En todo Chihuahua, la Profepa tiene 12 empleados para inspecciones y vigilancia del bosque. Bajo los estándares de la procuraduría, Chihuahua posee cuatro zonas críticas: Balleza, San Juanito, Guadalupe y Calvo, y Guerrero en Tomochi. El subprocurador de Recursos Naturales de la Profepa, Ignacio Millán, dice que los trabajos ahí “son complicados”.
“Tenemos que actuar con cuerpos de seguridad porque hay actividades diferentes a las cuestiones ambientales. Hay que manejar diversas estrategias, en algunas ocasiones es preferible ir solos a llevar los cuerpos armados, porque esto propicia cierto tipo de malestar o de agresividad hacia los inspectores”, comenta.

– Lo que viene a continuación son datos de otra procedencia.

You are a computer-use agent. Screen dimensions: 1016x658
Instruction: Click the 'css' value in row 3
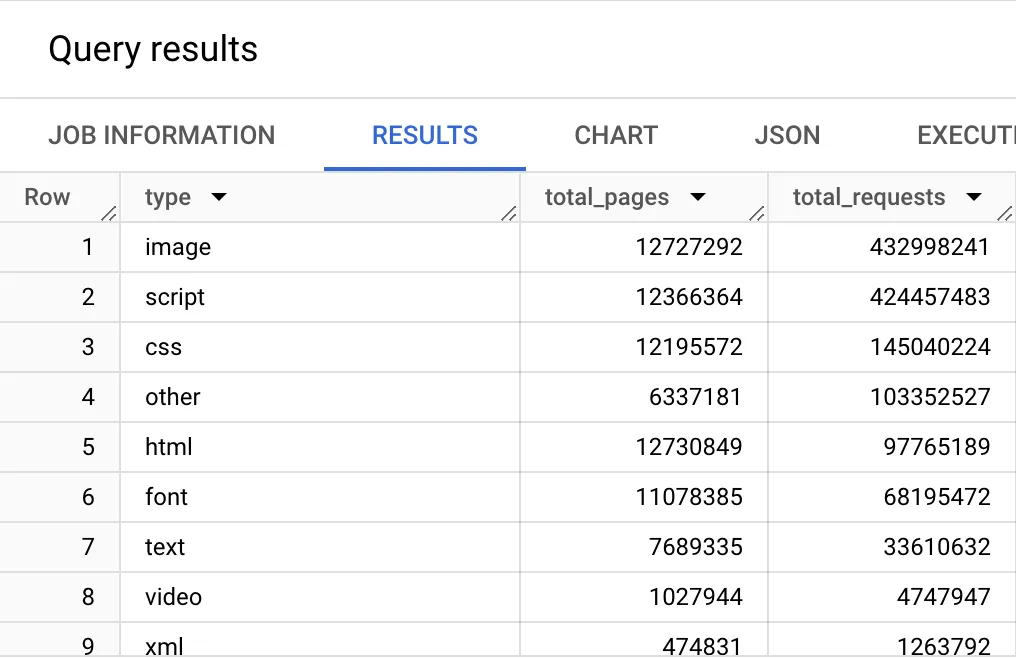click(x=162, y=347)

Esta diversificación de mercados en el crimen organizado ha forzado no sólo a la tala para el sembradío de marihuana y amapola, sino también a la compra y venta de madera y la apropiación de aserraderos, así como de permisos de aprovechamiento forestal emitidos a ejidos serranos. Mediante intimidación, acoso, amenaza, secuestro y asesinato se han hecho de tierras.
“La presencia de plantíos ilícitos no es el problema, es el tipo. El problema es la no presencia del Estado. La amapola empieza donde acaba el concreto. Hay que hacer más infraestructura, hay que ampliar la agrupación de servicios públicos en esas regiones. Legitimar el Estado. Un proceso largo y complicado”, considera en entrevista el experto en seguridad Alejandro Hope.

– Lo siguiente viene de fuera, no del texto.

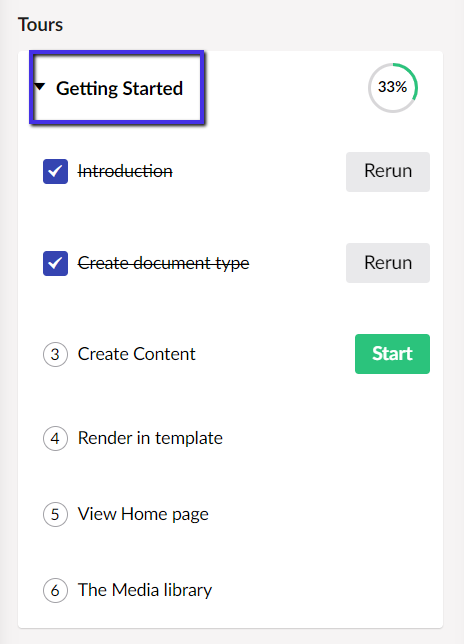Open the View Home page step
Image resolution: width=464 pixels, height=644 pixels.
pos(143,514)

Gabino Gómez, coordinador del área de personas desaparecidas del Centro de Derechos Humanos de las Mujeres de Chihuahua, explica que el desplazamiento es un problema invisible. No hay cifras. Sabe de comunidades enteras que se vaciaron, que en el municipio de Madera, entre la llanura y la sierra donde había poblados de 5 mil personas, ahora sólo quedan 500. “Hay una cadena, de hecho; sufren desaparición, son desplazados y luego amenazados”, señala.

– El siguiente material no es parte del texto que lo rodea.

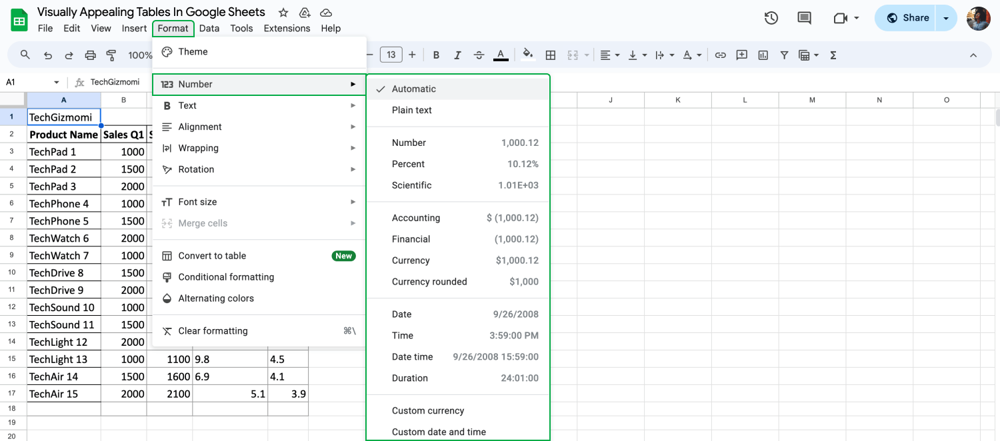Screen dimensions: 1000x441
Task: Click the font size input field
Action: [x=391, y=55]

El gobierno estatal reconoció este año el desplazamiento forzado y hace poco más de un mes la Comisión Ejecutiva de Atención a Víctimas [CEAV] de Chihuahua comenzó una investigación para determinar la cantidad de desplazados. Tiene identificados 685 casos, que equivalen a 126 familias. Irma Villanueva Nájera, coordinadora de la CEAV estatal, detalla que entre 60% y 70% de los desplazados han sido víctimas de algún delito. Los principales motivos para huir son amenazas y despojo de sus tierras, muchas veces para sembrar enervantes, relacionados con la tala o simplemente porque se quieren quedar con su propiedad.
“Por la violencia se sienten inseguros allá y salen antes de que les suceda algo”, explica Irma Villanueva. “Una de las situaciones difíciles es que la gente ni siquiera se asume como desplazada. Otra es el temor. El temor real de que quienes los amenazaron o despojaron los puedan ubicar otra vez. El miedo de reconocerse en esa situación. Otro problema es que sabemos que hay comunidades vacías en Madera, pero no sabemos en dónde están sus habitantes”.